El tiempo pareció congelarse. La luz de la mañana no alcanzaba a disipar la oscuridad que él traía consigo.
—Así que… intentando escapar —murmuró él, apenas levantando la voz, como si cada palabra fuera un cuchillo afilado—. Pero llegué justo a tiempo.
Berta retrocedió un paso. Su aliento se volvió breve. Aún sostenía la manija de la puerta, pero ya no tenía fuerza para cerrarla.
—¿Qué está haciendo aquí, Adrián? —preguntó, con la voz tensa, pero sin ceder al pánico.
Él dio un paso dentro. No pidió permiso. Cerró la puerta tras de sí con lentitud
—¿Ya olvidó lo que me dijo el día del juicio? Qué memoria selectiva tiene usted, señora… pero yo no olvido.
—Le ruego… por favor —suplicó ella, dando un paso atrás—. No haga una locura. No me haga daño.
—¿Daño? —rió con amargura—. ¿Sabe cuánto daño me hizo usted a mí? ¿Sabe lo que es pudrirse en una celda día tras día, con la única compañía de voces que no son suyas?
Su tono se volvía más errático, más nervioso. Adrián ya no hablaba solo con ella. Parecía hablar con su propio reflejo, con sus recuerdos, con los gritos de aquella noche fatal.
—Usted me enterró vivo. Usted me llamó asesino, monstruo. Usted… me arruinó.
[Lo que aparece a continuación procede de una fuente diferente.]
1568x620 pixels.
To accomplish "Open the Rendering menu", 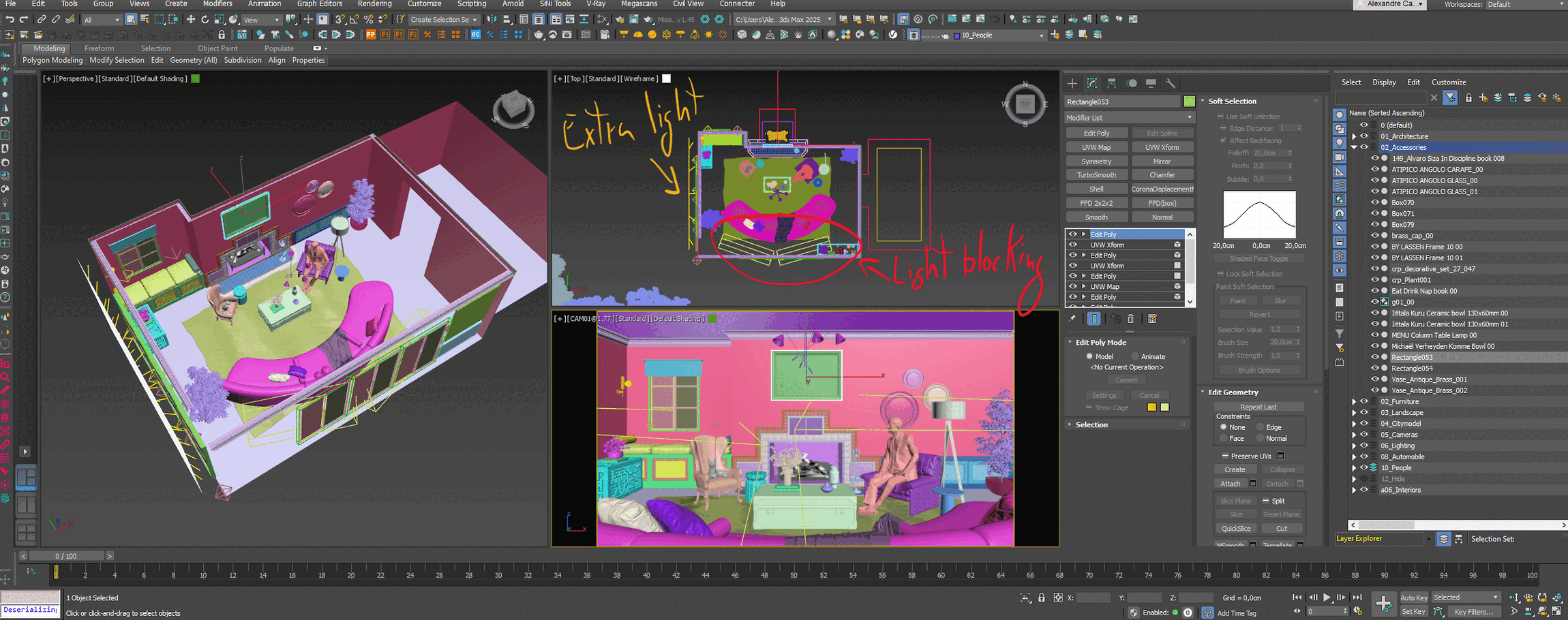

—Adrián, escúcheme… usted necesita ayuda, no venganza.
Él alzó la voz con furia repentina.
—¡No! ¡Lo que necesito es que alguien me devuelva mi vida! Pero como eso ya no es posible… —se detuvo, y entonces su voz se tornó grave, casi susurrante—. Berta… la historia entre usted y yo no ha terminado.
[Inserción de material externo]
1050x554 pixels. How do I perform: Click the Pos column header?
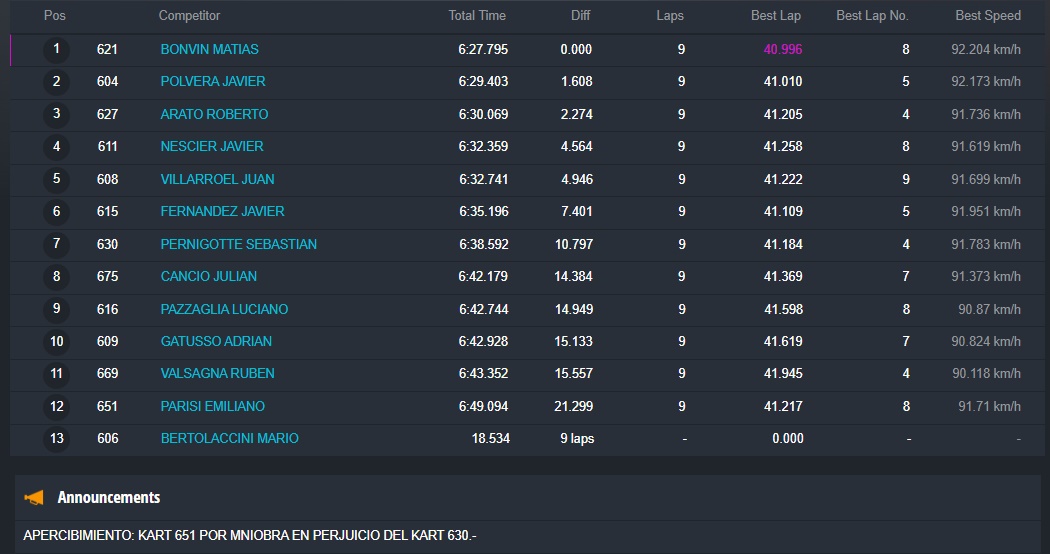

Ella retrocedió hacia la pared, con el rostro pálido. En la cocina, Blanca, que había presenciado la escena desde la penumbra, temblaba.
Sin hacer ruido, tomó el teléfono. Sus dedos resbalaban de los nervios, pero logró marcar.
—Aló... ¿Señora Dulcina? Soy Blanca… escúcheme, venga rápido. ¡La señora Berta está en peligro ¡Está aquí! ¡Adrián! Se metió en la casa… ¡creo que la va a matar!
La sala, vacía de muebles, parecía más grande de lo que era. Las paredes desnudas devolvían el eco de cada palabra. El aire, espeso, olía a polvo antiguo y a algo más… algo que nacía del miedo.
Berta, arrinconada junto al marco de la puerta, tenía las manos alzadas y los ojos clavados en Adrián, que respiraba como una fiera herida, apuntándole con la mano temblorosa y la mirada descompuesta.
—Por favor, Adrián… no me haga daño —suplicó con voz quebrada.